In contrast, the diamond model doesn’t take in the impact of government. However, government could impact all other forces through rules, trade barriers and incentives. For instance, within several European nations, government rules for smaller outlets very much influenced EU expansion of Carrefour and it had to introduce a fresh format for store (Verdict, 2010). Particularly within emerging nations and economies these days governments perform an important part in factor development (such as health care, infrastructure and education) and could impact the internationalisation procedure of companies. For example, this element was without doubt taken into consideration by both Carrefour and M&S within China since for the country’s business safety the government very less permits wholly-owned subsidiaries, however companies need to rather build a joint venture along with a Chinese corporation that is the only effective means for entering the Chinese industry.
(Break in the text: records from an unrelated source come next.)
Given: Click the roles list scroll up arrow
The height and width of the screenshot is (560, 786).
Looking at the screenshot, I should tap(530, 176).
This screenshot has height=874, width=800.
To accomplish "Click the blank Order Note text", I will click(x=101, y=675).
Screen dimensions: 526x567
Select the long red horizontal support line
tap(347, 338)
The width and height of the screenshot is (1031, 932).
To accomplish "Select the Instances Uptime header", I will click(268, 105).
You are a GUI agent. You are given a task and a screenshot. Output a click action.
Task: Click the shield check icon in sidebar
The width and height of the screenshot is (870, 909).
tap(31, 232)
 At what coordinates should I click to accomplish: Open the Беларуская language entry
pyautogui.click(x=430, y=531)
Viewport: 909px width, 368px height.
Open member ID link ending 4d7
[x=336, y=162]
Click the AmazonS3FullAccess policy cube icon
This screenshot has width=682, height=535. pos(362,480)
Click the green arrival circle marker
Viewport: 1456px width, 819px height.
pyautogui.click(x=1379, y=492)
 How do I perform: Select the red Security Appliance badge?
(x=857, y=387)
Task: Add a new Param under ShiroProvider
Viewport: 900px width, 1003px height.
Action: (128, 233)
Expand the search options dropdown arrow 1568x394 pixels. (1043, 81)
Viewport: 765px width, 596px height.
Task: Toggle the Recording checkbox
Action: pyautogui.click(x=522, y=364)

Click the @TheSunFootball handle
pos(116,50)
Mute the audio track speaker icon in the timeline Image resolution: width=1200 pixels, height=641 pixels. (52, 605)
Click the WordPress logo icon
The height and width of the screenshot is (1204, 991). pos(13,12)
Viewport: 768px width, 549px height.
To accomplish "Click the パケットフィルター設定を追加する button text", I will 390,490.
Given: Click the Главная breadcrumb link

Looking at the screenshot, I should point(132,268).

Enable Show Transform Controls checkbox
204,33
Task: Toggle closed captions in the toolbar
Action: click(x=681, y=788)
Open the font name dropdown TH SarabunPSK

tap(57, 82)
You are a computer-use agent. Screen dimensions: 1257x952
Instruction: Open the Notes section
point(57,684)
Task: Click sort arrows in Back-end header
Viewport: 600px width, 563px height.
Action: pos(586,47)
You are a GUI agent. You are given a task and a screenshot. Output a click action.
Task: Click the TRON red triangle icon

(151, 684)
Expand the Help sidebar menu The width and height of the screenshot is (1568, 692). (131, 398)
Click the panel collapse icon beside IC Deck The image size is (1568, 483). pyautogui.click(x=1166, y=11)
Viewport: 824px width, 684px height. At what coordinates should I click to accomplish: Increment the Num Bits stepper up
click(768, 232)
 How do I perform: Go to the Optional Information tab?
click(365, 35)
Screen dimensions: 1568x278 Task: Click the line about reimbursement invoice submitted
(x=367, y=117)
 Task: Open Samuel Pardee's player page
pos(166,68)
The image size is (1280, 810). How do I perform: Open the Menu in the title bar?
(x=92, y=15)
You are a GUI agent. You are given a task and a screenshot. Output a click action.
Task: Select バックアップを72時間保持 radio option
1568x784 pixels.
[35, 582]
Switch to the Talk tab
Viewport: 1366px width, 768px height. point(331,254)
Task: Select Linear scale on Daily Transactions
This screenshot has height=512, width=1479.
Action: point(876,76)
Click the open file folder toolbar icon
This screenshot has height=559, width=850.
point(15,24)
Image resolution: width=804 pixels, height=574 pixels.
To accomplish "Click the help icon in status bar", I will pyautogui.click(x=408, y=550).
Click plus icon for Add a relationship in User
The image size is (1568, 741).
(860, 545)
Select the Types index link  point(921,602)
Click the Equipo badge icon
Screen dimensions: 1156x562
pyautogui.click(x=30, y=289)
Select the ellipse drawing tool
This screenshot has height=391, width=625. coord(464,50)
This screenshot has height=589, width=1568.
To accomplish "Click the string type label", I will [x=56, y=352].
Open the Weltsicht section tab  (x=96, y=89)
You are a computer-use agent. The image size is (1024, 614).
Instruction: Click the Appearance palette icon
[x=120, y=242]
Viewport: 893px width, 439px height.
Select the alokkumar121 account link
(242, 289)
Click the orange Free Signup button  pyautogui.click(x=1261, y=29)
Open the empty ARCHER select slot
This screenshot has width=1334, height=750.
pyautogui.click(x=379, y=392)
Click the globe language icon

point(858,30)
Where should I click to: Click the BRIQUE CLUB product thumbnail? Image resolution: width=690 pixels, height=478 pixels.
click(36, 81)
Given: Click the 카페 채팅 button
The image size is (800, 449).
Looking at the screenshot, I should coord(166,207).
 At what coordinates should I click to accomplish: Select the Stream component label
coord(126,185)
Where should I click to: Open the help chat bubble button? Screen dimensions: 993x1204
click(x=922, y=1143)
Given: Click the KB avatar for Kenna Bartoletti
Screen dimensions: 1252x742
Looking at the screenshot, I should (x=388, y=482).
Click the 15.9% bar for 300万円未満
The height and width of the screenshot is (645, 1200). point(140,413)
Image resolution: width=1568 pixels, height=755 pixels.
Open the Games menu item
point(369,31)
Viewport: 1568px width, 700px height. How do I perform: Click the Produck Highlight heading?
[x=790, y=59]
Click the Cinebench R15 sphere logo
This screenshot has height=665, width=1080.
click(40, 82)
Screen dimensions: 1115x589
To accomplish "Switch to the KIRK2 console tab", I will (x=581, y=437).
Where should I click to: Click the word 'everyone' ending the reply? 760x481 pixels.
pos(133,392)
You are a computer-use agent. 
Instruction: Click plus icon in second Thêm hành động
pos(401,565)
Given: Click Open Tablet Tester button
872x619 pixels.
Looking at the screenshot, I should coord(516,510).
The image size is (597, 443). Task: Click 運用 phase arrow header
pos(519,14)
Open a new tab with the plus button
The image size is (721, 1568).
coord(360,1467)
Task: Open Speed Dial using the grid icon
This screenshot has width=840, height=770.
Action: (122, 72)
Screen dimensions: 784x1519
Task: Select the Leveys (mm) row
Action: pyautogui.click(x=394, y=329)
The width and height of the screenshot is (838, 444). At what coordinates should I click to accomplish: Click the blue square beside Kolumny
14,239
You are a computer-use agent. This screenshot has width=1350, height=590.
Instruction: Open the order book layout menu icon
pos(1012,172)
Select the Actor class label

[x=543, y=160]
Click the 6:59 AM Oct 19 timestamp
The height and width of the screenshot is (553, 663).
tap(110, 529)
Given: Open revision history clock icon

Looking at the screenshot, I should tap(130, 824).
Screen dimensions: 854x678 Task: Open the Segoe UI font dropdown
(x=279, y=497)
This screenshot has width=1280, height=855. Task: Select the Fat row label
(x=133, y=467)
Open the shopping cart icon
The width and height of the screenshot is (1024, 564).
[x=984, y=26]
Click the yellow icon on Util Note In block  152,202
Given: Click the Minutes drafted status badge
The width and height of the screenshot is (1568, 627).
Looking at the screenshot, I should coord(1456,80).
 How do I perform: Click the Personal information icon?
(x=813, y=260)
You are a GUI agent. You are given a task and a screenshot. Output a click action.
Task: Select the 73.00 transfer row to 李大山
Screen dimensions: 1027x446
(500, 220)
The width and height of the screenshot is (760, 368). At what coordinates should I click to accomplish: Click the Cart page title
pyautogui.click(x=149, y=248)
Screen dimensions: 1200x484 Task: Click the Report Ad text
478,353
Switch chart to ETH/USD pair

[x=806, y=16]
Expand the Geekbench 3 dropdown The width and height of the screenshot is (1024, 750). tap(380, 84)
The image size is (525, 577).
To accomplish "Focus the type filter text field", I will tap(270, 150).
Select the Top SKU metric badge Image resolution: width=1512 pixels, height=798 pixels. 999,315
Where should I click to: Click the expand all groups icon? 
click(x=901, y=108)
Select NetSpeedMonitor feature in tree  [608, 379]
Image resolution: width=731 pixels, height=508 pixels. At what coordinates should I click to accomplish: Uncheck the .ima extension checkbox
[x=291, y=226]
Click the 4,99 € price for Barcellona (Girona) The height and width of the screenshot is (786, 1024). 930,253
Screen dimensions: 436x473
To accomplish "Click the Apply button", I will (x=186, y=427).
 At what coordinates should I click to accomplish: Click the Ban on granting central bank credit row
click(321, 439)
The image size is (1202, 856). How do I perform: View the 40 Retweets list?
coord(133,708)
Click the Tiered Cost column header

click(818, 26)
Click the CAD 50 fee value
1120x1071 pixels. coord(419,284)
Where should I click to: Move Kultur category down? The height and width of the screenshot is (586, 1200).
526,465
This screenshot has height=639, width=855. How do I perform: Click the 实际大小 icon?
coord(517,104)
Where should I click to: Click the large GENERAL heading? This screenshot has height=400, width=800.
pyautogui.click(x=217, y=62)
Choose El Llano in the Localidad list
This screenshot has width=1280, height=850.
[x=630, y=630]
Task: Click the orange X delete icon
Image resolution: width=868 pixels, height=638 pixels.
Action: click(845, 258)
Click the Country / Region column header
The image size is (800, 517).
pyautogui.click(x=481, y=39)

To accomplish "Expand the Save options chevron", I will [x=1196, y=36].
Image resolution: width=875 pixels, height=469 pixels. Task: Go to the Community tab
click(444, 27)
Additionally, chance incidents like wars are an important factor too since they could not be managed by the firms. Further, the other current unforeseen occurrence is the debt calamity within Europe and the somewhat ineffective EU that now holds a high influence on companies (Peacock, 2011). For example, after a long period of non-existence within the French marketplace due to previous failure, M&S introduced an outlet within Paris with relatively disappointing outcomes (Peacock, 2011).